# TO DO
1. Answer these three questions using the article on the MSO officer, one answer a line, each marked like its question:
(a) Which division is Shreedhee Kurup from?
(b) How many partners are in MSO's network, and how do they break down?
(c) On what date was the OneService App launched?
2. In two sentences, summarize the article about the MSO officer.
3. Extend the article on the MSO officer, picking up right after its last sentence.

--- start of PAGE TEXT ---

In this article, we feature an MSO officer, Shreedhee Kurup from the Partnerships and Coordination division, to get a glimpse into MSO’s work. We also learn about her passion and enthusiasm for her job and the development opportunities MSO has offered her over the years.
The MSO executes a myriad of dynamic functions and roles. How does your job scope create meaningful and fulfilling work for you?
The role of MSO is indeed challenging. MSO works with a
network of 27 partners, comprising 11 partner agencies and 16
town councils, to improve the coordination and delivery of
municipal services. One of the notable efforts of MSO was the
launch of the OneService (OS) App on 1 January 2015. Prior
to the launch of the OS App, members of the public were not
entirely clear on which agency to send their municipal feedback
to. However, with the OS App, they can submit their feedback
easily and conveniently without the hassle of having to identify
the relevant agencies. The OS App also has geotagging capability,
which allows the feedback provider to pinpoint the incident
location so that our partner agency can attend to the feedback in
a timely manner.
One of my job responsibilities is to supervise a team of MSO personnel in prioritising public feedback. As part of my work, we often receive compliments from our feedback providers on the usefulness of the OS App and how satisfied they were with the way their cases were managed. As an MSO staff, I find it particularly fulfilling and inspiring to know that our OS App and the efforts of our partners have made a positive impact on Singaporeans.

--- end of PAGE TEXT ---
--- start of INFORMATION SHOWN ---

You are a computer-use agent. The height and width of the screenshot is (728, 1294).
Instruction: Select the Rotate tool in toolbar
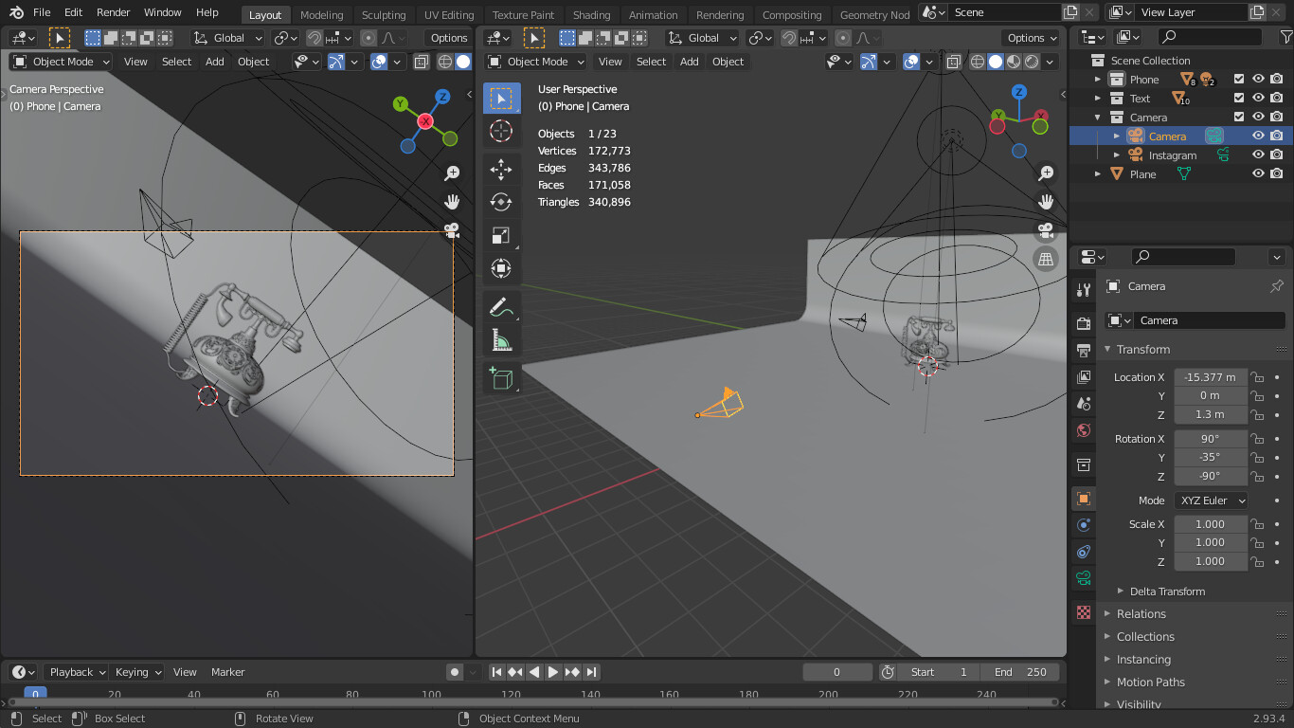[x=501, y=202]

--- end of INFORMATION SHOWN ---

# RESULTS FOR THE EXERCISE
1.
(a) The Partnerships and Coordination division.
(b) 27 partners: 11 partner agencies and 16 town councils.
(c) 1 January 2015.

2. The article features Shreedhee Kurup, an officer in MSO's Partnerships and Coordination division, who describes how MSO works with a network of 27 partners to improve the coordination and delivery of municipal services, including through the OneService App launched on 1 January 2015. The app lets the public submit municipal feedback without having to identify the relevant agency and lets them pinpoint incident locations through geotagging, and Kurup, who supervises a team prioritizing public feedback, finds it fulfilling that the app and the partners' efforts have made a positive impact on Singaporeans.

3.
Shreedhee D/O Sajeev D Kurup
Executive, Partnerships & Coordination, Municipal Services Office
Diploma in Communication and Information Design
You work with 11 partner agencies on Digital Channel Migration to monitor the usage of digital channels. What kind of organisational support did you receive in the process?
Since I began working at MSO two years ago, I have had very
nurturing bosses who believed in developing their staff to
their fullest potential. One of the projects that I was entrusted
with was Digital Channel Migration. This initiative was about
encouraging the public to use digital platforms such as the OS
App and online feedback forms to submit feedback, instead of
relying on non-digital platforms such as the phone. Doing so
allows for better feedback experience as well as the streamlining
of manpower resources. When I first started out on the Digital
Channel Migration project, I was a junior executive. Although
I was the youngest officer in MSO, I was given the secretariat
role in supporting the Inter-Agency Taskforce for Digital
Channel Migration, which required me to coordinate with
multi-agencies on the project, as well as present the findings to
key decision makers.
Given the significance of the project, I have trepidations if I could meet my supervisor’s trust and expectations. I am grateful that my supervisors have been supportive and encouraging. With their guidance and tutelage, I learned more about project management and improved on my presentation skills.
For the cases you have worked on, share with us the most common issue faced by the public and the ways MSO meets these needs and demands.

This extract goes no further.